SOPs bridge this gap by encoding three critical elements:
Constraints (what NOT to do): Never commit directly to main, never bypass type checking, never include credentials in code.
Procedures (what MUST be done): Always run linter before proposing changes, always check for existing tests, always verify backward compatibility.
Evaluation (how to know when DONE): All tests pass, no new lint errors, type checking succeeds.
With SOPs, the agent doesn’t just produce output that “works”—it produces output that follows your procedures, respects your constraints, and meets your evaluation criteria. Intelligence Engineering is about ensuring the agent works your way.
The Intelligence Engineering Stack
Here’s how all the pieces fit together:
┌─────────────────────────────────────────────────────────────┐
│ Scenario Requirements & Evaluation │
│ (What "success" means for this specific use case) │
├─────────────────────────────────────────────────────────────┤
│ SOPs (Skills, agent.md, configs) │
│ Tools + Instructions + Workflow + Success Criteria │
│ (The complete procedure for achieving specific outcomes) │
├─────────────────────────────────────────────────────────────┤
│ Agent Runtime │
│ Lifecycle management, memory, tool execution │
│ (The execution engine that runs SOPs) │
├─────────────────────────────────────────────────────────────┤
│ Model Layer │
│ Token generation, reasoning, knowledge │
│ (The raw intelligence that powers everything) │
└─────────────────────────────────────────────────────────────┘
Each layer amplifies the one below:
- Model Layer provides reasoning capability
- Agent Runtime structures that reasoning into executable workflows—following a standardized agent lifecycle (conversation → LLM call → tool call → loop until done) that makes SOPs portable across implementations
- SOPs constrain and guide those workflows toward specific outcomes
- Scenario Requirements define what success looks like
Because the Agent Runtime follows a uniform pattern, SOPs can be written once and work across different agent products.
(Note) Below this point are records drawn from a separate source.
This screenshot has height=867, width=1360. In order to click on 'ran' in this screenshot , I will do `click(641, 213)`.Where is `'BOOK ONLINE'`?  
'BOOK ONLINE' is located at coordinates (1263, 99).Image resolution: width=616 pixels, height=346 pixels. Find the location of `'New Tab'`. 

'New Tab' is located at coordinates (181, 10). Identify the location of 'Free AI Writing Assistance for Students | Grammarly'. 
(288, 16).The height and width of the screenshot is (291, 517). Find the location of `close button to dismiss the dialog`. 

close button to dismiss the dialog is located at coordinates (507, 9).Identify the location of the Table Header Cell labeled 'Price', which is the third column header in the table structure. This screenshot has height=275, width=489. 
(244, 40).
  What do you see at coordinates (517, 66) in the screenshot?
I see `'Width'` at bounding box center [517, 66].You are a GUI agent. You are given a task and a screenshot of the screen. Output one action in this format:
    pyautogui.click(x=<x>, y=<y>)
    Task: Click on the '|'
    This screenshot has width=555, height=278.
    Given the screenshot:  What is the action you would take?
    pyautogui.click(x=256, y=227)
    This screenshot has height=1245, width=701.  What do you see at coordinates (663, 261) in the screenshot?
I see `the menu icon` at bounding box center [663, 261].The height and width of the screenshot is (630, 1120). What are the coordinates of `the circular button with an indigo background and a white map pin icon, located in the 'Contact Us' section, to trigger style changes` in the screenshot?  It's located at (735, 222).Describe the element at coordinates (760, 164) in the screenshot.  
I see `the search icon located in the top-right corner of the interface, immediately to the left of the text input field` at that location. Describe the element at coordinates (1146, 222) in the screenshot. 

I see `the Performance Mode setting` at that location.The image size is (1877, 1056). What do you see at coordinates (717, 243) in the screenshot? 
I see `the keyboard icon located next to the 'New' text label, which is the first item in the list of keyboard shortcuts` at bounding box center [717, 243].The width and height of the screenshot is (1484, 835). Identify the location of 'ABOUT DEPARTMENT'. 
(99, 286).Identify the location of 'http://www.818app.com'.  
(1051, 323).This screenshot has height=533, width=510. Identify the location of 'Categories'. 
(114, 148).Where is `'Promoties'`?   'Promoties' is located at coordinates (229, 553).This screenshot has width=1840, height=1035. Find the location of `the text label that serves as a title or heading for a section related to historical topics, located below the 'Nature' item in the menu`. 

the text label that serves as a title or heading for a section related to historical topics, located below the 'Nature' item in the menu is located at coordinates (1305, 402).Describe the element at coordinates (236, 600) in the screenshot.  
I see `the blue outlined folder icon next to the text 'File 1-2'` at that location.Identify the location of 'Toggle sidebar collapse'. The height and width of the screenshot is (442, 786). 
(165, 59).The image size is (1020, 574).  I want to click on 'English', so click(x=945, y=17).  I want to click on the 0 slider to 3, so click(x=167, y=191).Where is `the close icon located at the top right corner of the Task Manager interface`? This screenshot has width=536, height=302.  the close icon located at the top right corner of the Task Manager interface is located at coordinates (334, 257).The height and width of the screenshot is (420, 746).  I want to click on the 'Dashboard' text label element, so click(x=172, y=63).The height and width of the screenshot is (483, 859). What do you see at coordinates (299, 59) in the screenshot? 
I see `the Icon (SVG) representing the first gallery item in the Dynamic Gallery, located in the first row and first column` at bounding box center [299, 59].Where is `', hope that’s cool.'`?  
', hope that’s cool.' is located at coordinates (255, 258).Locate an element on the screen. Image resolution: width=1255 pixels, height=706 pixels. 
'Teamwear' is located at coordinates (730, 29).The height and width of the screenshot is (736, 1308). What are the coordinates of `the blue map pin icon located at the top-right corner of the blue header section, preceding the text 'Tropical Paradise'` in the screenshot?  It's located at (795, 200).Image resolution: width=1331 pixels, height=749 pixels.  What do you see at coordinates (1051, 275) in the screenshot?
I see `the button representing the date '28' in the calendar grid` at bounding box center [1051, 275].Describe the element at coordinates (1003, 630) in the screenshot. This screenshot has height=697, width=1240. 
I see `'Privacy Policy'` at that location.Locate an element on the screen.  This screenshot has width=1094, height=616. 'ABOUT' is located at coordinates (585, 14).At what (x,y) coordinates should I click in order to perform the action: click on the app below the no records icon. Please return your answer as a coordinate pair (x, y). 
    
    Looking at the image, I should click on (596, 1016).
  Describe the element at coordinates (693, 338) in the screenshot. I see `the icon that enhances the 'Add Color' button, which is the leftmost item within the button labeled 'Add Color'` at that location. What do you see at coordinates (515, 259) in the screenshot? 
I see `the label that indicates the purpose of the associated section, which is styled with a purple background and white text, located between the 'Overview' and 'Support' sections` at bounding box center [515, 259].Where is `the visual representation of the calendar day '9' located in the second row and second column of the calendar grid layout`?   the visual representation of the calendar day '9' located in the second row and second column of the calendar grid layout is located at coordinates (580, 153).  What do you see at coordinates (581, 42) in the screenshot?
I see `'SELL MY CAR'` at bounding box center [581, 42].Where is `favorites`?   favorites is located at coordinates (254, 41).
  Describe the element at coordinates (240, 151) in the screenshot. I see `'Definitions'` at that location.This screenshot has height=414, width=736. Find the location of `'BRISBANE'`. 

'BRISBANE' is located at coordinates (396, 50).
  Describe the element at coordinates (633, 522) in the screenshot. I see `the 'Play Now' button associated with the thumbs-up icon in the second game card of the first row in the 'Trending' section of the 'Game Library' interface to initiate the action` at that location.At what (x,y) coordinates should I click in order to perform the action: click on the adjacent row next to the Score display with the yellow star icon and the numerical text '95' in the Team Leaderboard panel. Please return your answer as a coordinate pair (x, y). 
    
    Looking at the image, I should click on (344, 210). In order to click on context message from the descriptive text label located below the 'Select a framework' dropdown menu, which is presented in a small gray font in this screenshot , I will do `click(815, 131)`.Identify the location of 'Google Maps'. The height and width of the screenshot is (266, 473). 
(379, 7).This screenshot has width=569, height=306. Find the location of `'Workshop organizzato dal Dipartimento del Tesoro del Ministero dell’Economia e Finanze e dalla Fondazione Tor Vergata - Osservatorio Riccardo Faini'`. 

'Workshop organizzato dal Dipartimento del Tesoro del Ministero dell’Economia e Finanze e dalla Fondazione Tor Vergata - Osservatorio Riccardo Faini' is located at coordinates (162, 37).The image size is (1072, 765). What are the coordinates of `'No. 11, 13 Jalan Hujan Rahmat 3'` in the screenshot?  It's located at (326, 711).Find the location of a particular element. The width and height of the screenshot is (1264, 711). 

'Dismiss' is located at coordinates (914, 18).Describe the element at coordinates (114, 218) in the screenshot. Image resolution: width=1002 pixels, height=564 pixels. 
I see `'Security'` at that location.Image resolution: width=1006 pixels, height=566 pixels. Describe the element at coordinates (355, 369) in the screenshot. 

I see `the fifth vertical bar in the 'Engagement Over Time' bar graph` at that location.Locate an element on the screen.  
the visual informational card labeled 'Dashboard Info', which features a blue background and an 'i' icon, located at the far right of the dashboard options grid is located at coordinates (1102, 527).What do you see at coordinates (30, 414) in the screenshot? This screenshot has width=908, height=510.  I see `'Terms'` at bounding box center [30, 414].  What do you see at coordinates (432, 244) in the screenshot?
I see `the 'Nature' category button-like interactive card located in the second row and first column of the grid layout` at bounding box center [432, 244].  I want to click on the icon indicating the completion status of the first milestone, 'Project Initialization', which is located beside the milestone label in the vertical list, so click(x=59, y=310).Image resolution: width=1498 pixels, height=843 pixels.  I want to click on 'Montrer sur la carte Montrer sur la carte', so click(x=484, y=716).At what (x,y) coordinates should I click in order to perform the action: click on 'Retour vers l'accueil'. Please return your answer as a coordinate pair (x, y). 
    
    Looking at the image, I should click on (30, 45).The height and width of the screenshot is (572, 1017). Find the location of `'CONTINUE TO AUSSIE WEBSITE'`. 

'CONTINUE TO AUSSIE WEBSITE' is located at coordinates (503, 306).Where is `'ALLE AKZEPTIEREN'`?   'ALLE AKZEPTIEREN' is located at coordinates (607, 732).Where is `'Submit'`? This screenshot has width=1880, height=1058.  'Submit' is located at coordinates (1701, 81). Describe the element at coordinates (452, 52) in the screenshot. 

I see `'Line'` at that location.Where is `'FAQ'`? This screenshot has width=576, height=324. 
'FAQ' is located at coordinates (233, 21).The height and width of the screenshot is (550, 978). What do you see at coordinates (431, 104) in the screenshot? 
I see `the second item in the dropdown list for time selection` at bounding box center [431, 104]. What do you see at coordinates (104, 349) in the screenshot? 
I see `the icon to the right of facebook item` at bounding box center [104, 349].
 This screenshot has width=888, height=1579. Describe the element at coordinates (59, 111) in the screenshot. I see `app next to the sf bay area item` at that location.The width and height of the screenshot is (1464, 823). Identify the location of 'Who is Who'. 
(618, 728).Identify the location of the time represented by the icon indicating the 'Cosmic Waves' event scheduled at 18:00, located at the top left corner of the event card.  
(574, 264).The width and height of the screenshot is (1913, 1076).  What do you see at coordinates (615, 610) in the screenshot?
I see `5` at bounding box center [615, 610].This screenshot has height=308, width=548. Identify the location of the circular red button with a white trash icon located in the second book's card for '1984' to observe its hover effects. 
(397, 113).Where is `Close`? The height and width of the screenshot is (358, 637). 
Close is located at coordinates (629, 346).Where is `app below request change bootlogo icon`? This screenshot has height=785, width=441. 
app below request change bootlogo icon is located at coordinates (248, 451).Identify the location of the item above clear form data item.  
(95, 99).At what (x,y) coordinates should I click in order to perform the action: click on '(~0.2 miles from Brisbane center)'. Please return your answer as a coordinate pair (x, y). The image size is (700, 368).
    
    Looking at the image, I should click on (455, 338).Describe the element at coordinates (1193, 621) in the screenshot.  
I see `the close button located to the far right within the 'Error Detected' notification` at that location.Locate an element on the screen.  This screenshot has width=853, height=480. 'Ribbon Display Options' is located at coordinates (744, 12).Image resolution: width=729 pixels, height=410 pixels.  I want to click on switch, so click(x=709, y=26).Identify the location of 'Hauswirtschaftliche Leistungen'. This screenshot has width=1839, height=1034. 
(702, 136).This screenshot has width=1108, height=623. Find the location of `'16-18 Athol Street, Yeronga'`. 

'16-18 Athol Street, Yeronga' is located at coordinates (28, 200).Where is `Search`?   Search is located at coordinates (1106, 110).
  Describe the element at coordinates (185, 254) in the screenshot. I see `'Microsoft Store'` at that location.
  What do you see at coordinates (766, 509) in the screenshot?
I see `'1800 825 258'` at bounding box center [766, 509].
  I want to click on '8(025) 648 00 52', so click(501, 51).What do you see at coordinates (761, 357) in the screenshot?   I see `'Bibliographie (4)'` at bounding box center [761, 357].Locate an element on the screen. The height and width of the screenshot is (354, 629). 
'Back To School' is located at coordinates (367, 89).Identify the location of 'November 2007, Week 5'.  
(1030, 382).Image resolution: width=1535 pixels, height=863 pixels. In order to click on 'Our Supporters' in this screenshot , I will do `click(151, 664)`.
The standardization at the runtime layer is what makes Intelligence Engineering scalable.
The gap between “impressive demo” and “production deployment” lives in the upper layers. Intelligence Engineering is the discipline of designing those layers.
The Discipline of Intelligence Engineering
Intelligence Engineering treats SOPs as first-class engineering artifacts—regardless of whether they’re implemented as Skills, agent.md files, or custom configs:
Design
- Define clear SOPs for each task type
- Specify tools, instructions, workflows, and success criteria
- Consider edge cases and failure modes
- Choose the right implementation format for your platform
Version Control
- SOPs should be versioned like code
- Changes to procedures should be reviewed
- Rollback capability when SOPs degrade performance
Testing
- Test SOPs against representative scenarios
- Measure success rates, efficiency, quality
- Regression testing when SOPs or models change
Iteration
- Observe agent behavior in production
- Identify where SOPs fail or underperform
- Refine procedures based on real-world feedback
Conclusion
The evolution is clear:
| Paradigm | Core Question | Focus |
|---|---|---|
| Prompt Engineering | “What should I say to the model?” | Crafting inputs |
| Context Engineering | “What should the model know?” | Managing information |
| Intelligence Engineering | “How should the system behave?” | Designing SOPs |
We have powerful models. They can think, reason, and generate. But thinking isn’t doing. The agent layer—through SOPs—bridges that gap.
Intelligence Engineering is the discipline of encoding procedural knowledge into agent systems. Whether you call them Skills, agent.md, .cursorrules, or something else—they’re all SOPs. They’re all ways of telling an agent how to apply intelligence to get real work done.
The model brings reasoning. The SOP brings the structure. Together, they solve production problems.